──────── RECORDED DATA ────────

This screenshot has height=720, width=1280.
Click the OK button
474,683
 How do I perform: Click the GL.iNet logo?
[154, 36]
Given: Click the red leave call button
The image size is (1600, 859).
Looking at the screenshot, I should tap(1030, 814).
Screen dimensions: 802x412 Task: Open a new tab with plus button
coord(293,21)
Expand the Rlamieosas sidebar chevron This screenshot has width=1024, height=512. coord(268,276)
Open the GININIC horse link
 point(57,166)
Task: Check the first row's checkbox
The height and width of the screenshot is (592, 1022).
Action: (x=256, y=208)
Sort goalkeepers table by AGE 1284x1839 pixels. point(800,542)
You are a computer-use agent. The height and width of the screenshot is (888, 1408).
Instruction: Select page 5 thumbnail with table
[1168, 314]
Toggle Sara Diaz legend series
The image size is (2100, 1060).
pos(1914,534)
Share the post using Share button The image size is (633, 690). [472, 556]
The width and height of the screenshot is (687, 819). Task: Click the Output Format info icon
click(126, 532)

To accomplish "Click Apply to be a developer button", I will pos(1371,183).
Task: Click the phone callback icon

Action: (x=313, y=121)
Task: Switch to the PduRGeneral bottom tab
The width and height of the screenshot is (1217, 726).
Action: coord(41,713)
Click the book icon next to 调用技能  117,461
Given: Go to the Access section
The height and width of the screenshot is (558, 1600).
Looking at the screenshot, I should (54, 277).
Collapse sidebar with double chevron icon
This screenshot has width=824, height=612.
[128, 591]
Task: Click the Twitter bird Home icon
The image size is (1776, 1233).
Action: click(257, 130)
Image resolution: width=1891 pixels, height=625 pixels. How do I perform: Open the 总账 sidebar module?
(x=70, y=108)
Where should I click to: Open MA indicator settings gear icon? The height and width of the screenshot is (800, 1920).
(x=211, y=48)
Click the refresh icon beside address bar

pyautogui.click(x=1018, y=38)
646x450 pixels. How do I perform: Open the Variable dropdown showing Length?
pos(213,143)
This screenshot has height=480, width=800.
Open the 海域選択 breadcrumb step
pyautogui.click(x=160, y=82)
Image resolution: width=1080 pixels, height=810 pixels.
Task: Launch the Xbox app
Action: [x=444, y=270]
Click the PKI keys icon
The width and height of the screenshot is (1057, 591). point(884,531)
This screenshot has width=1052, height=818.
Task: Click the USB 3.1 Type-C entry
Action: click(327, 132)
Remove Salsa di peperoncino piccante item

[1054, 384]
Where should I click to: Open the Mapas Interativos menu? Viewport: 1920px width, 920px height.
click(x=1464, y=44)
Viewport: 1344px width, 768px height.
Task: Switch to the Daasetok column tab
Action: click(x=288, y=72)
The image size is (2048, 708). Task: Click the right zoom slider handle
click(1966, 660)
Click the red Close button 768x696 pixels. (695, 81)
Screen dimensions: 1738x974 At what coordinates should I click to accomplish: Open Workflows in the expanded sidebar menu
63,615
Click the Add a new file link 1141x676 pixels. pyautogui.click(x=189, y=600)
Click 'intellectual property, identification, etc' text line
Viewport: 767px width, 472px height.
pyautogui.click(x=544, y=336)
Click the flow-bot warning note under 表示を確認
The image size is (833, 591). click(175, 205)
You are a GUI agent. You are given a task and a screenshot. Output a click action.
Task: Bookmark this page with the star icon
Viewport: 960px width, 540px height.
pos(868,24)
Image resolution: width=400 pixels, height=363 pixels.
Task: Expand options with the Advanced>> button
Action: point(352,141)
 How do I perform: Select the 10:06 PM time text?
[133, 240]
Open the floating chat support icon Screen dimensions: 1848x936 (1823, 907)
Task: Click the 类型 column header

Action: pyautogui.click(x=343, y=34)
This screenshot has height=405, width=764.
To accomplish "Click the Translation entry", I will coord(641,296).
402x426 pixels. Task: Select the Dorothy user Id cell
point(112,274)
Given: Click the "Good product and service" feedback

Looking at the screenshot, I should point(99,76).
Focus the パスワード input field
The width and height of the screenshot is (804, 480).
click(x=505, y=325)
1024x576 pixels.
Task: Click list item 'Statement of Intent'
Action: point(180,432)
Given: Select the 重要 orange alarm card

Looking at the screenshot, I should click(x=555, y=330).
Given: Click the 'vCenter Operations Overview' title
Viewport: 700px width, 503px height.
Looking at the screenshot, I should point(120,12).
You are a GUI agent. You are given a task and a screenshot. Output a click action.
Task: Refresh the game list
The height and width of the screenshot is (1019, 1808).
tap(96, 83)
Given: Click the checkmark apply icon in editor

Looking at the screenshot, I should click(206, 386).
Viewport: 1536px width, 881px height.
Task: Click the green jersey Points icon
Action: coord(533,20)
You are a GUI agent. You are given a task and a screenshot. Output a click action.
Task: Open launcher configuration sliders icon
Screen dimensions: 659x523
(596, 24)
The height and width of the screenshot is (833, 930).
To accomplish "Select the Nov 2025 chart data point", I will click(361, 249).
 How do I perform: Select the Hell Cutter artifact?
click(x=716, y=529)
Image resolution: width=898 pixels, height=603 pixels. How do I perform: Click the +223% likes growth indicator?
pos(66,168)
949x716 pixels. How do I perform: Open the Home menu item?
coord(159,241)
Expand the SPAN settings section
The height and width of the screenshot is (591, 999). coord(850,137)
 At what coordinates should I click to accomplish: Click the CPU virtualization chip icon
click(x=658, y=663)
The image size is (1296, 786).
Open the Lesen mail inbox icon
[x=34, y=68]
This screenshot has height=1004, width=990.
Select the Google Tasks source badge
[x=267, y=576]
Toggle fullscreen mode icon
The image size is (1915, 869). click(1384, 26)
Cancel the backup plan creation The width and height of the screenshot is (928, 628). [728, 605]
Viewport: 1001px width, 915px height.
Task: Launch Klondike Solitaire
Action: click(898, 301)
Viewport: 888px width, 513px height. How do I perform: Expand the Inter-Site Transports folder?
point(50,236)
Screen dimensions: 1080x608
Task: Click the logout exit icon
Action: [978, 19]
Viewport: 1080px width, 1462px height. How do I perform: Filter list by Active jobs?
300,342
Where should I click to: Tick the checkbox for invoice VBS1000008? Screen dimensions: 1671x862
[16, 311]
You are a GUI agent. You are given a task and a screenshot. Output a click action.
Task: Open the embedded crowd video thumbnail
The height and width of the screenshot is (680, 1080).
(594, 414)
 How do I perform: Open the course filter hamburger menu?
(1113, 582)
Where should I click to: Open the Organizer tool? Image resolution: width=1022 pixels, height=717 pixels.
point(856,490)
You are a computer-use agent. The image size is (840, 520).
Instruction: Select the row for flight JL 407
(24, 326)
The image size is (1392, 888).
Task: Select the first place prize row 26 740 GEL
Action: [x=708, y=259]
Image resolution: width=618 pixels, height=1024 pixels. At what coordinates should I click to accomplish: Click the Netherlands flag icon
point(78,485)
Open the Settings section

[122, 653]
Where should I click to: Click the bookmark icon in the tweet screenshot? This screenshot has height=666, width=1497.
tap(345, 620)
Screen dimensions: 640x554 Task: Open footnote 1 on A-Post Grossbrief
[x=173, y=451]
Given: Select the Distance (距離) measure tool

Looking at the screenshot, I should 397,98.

────────

TASK BRIEF. If a line in the data above contains "will", return that line.

EXERCISE OUTPUT.
To accomplish "Click Apply to be a developer button", I will pos(1371,183).
To accomplish "Click the Translation entry", I will coord(641,296).
To accomplish "Select the Nov 2025 chart data point", I will click(361, 249).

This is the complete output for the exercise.